#### Excerpted records

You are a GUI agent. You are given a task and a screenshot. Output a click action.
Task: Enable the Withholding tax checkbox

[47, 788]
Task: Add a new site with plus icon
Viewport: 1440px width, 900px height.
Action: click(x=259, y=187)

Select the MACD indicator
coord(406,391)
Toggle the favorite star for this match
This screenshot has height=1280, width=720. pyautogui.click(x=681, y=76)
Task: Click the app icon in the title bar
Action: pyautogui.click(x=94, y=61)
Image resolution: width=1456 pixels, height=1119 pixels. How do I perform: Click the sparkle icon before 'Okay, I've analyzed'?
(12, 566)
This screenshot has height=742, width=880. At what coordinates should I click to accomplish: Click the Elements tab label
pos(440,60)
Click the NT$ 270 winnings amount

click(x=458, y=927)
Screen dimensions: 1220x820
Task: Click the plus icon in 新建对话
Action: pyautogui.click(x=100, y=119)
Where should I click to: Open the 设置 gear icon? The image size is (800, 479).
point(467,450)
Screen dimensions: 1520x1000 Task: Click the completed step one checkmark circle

#### What you should do
Reply with an exact copy of the lines running from the one containing "Image resolution: width=1456" through the end of the entries above, both ends included.

#### Solution to this exercise
Image resolution: width=1456 pixels, height=1119 pixels. How do I perform: Click the sparkle icon before 'Okay, I've analyzed'?
(12, 566)
This screenshot has height=742, width=880. At what coordinates should I click to accomplish: Click the Elements tab label
pos(440,60)
Click the NT$ 270 winnings amount

click(x=458, y=927)
Screen dimensions: 1220x820
Task: Click the plus icon in 新建对话
Action: pyautogui.click(x=100, y=119)
Where should I click to: Open the 设置 gear icon? The image size is (800, 479).
point(467,450)
Screen dimensions: 1520x1000 Task: Click the completed step one checkmark circle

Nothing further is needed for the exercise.